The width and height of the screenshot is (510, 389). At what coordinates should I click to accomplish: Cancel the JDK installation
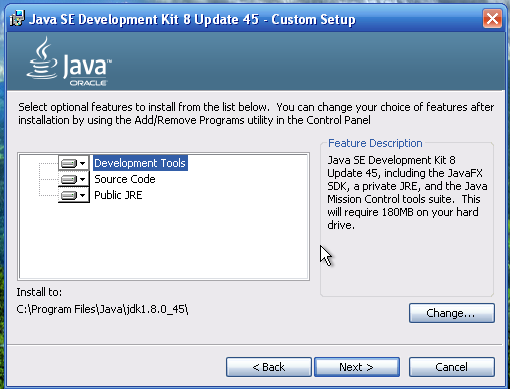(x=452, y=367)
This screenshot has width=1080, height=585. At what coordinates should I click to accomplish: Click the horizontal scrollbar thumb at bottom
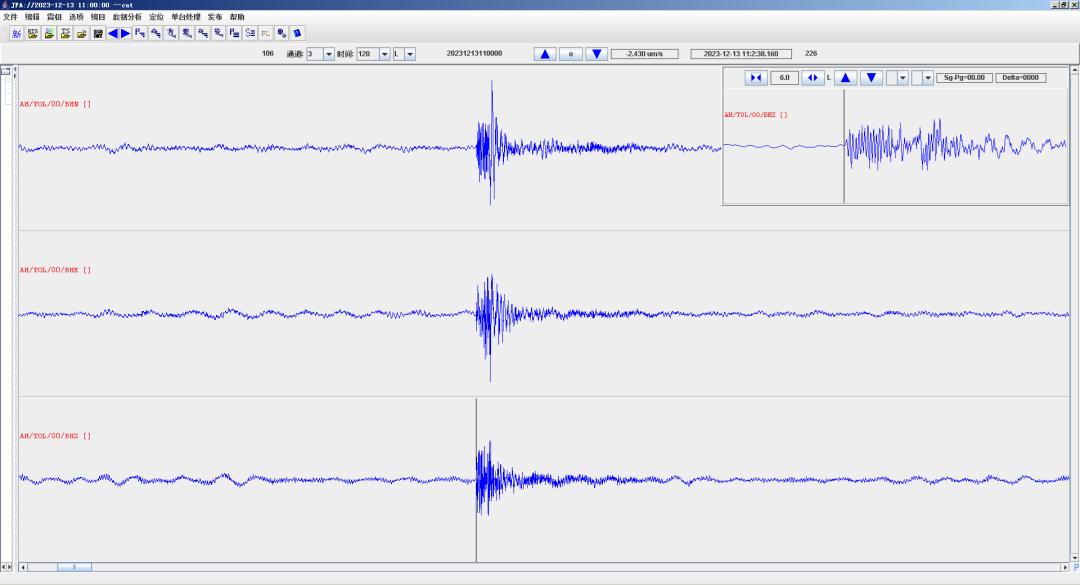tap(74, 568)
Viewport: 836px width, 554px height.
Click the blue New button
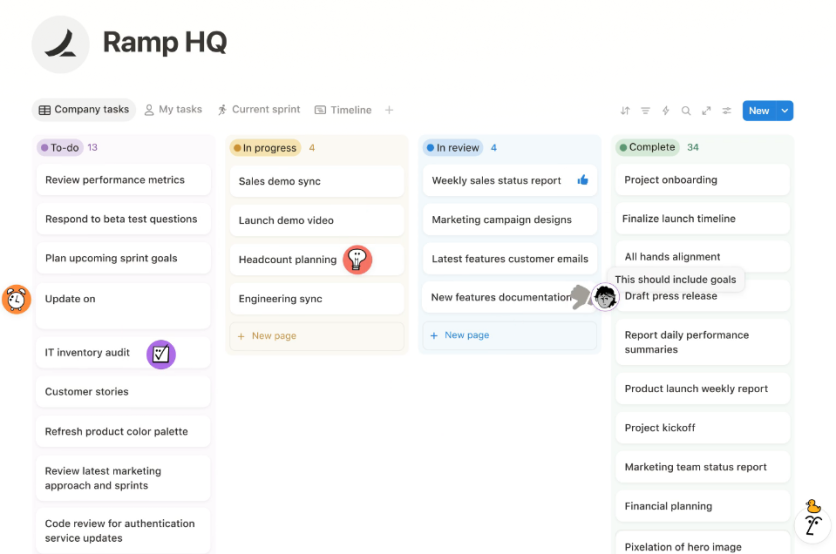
---
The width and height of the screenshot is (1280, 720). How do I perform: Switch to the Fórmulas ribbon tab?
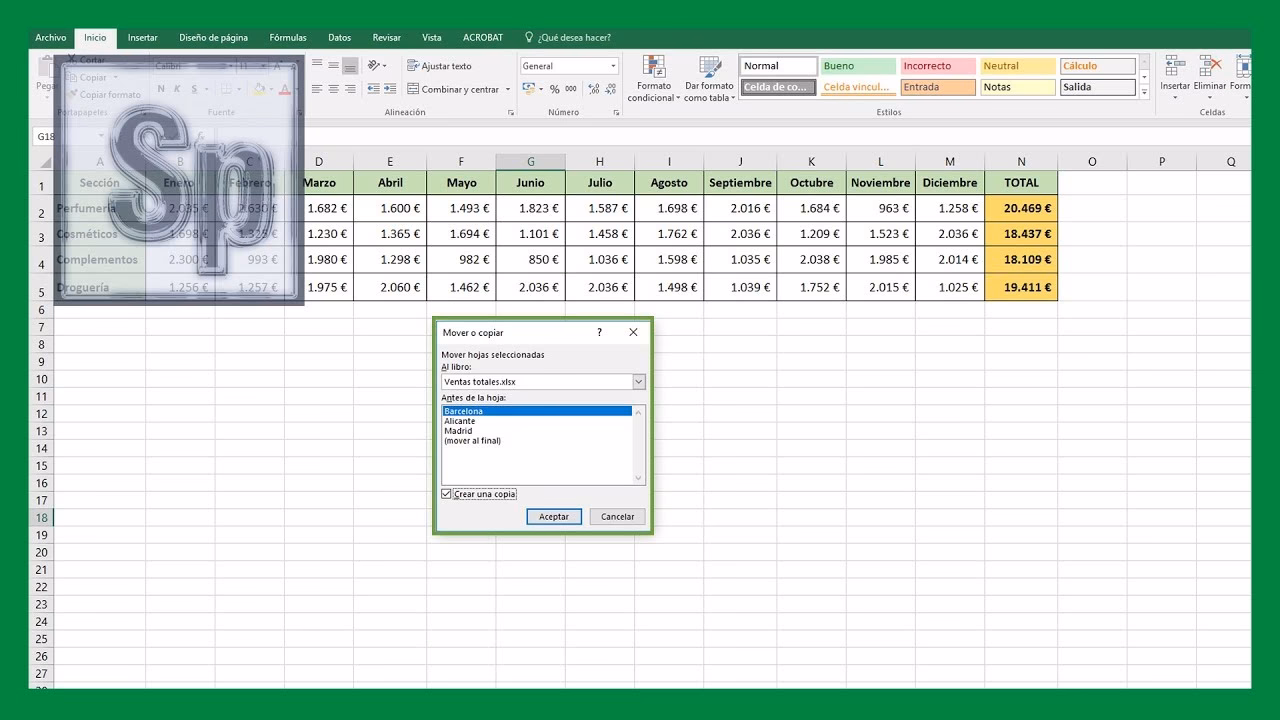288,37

### Task directions:
Transcribe only this stretch of the data: the line with "This screenshot has", the line with "Click the blue New button", and every line in between. Leave out the pictures.

### Result:
This screenshot has width=1080, height=585. At what coordinates should I click to accomplish: Click the horizontal scrollbar thumb at bottom
tap(74, 568)
Viewport: 836px width, 554px height.
Click the blue New button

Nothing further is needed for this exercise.